My mother died two days ago after a thirteen year struggle against a deadly disease that often lead to an agonizing end. Over the course of the thirteen years she and I had spoken of the eventuality of her death. With beliefs strongly rooted in the Bible, she had a very defined idea of an afterlife. I have a loose undefined belief, so she could admit to me that though she didn't fear death she did fear the possibility of suffering the end. So, she designated me as Medical Power of attorney to tell medical people attending to her death that she wanted to avoid suffering. She reiterated this in conversation two weeks before her death.
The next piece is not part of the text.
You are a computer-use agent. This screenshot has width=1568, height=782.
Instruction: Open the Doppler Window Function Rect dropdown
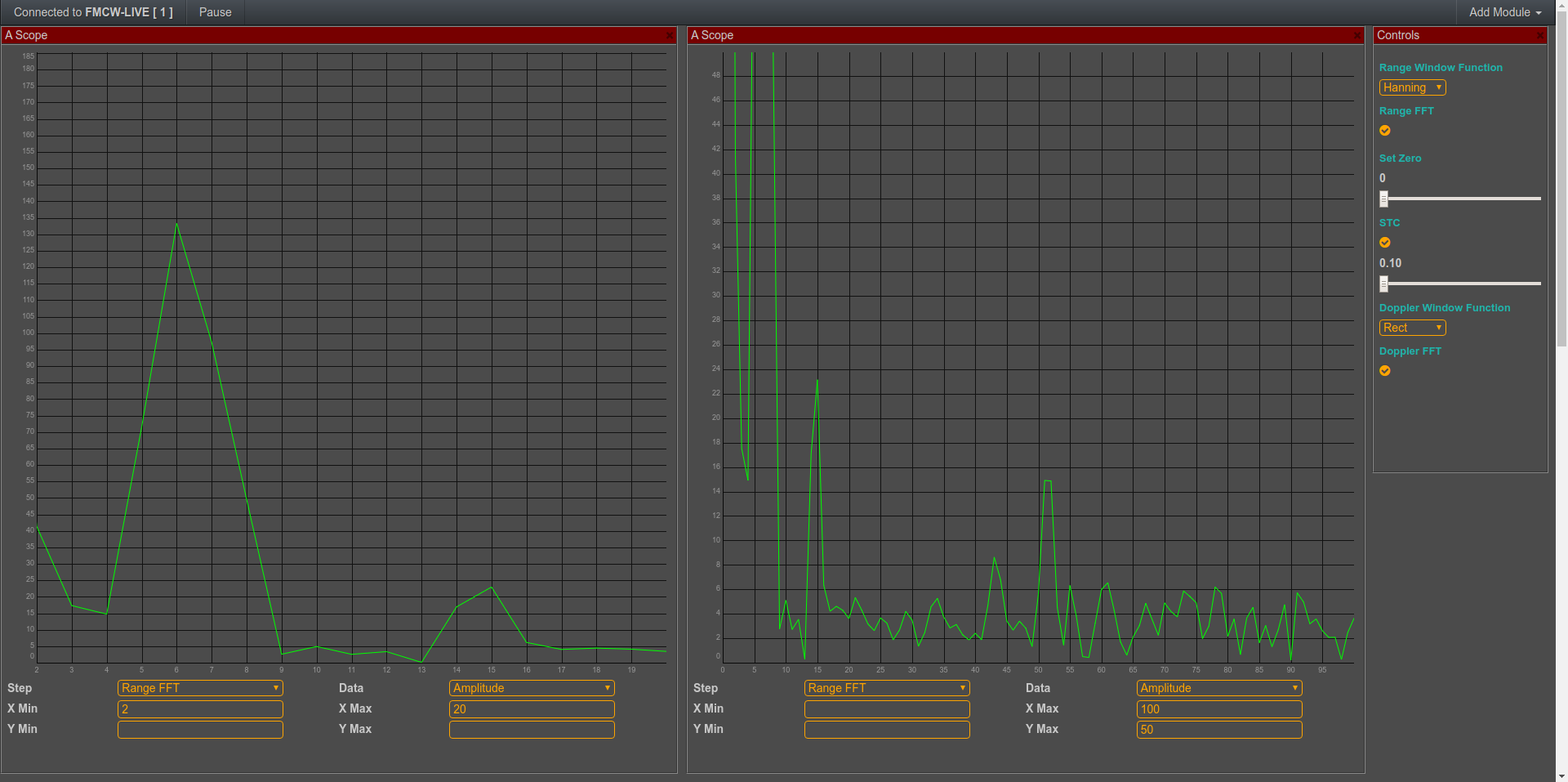1412,328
A week before she died, she was taken to the hospital, unable to stand. Three days before she died, death was not imminent, but late in the day I just knew I needed to visit her . I went the next day. She lived in a different state and as I was traveling to her, I received a call from my sister indicated that mom's health was deteriorating. Still death was not imminent. A conversation had been started about hospice care. My mom understood that this meant preparing to keep her from suffering when her health became worse. In a conversation alone, she admitted to being afraid that by asking for medication that would ease the pain and not bear the suffering that God might see that as suicide, judging and damning her in the afterlife. I explained to her that she needed to trust in the God she believed in and that he had brought her to where she was with all the tools needed to keep her from suffering. She needed to trust that this was God's will. That was on Sunday.
I had become her spiritual talisman as she headed into the process of passing on. The next day, we had a conversation that included her and a hospice care worker. Mom's beliefs held to what she had said. I sensed something was not quite right. She wasn't quite comfortable, but too tired to continue a phone conversation.
The next morning, during my usual morning meditation I fell into a deep trance ad had a conversation with mom in the non-local conscious, which I can describe words though words didn't pass. She had become fearful that she hadn't bee the person she tried to convince everyone she was and might be judged and condemned in the afterlife. It was an understandable fear. She had been very abusive verbally and emotionally to my sister and I when were children. I spent the last thirty years of her life being there for her in a process of forgiveness and duty. During that time, she had remained vapidly judgmental and critical of the world, driving everyone away from her.
I conveyed to her as we shared each other in the non-local conscious that she only had one recourse: to ask God for forgiveness. Seven hours later, she passed away peacefully, her breathing getting more and more shallow as she lost consciousness and her heart stop
I have had a bond with my mother through the non-local conscious, but she had killed any emotional bod in childhood. I tended to her strictly through compassion, duty and forgiveness. The day she died, It felt like a psychic weight had been lifted Now I am experiencing a feeling of something different in my psychic being; not bad but different, requiring adaptation.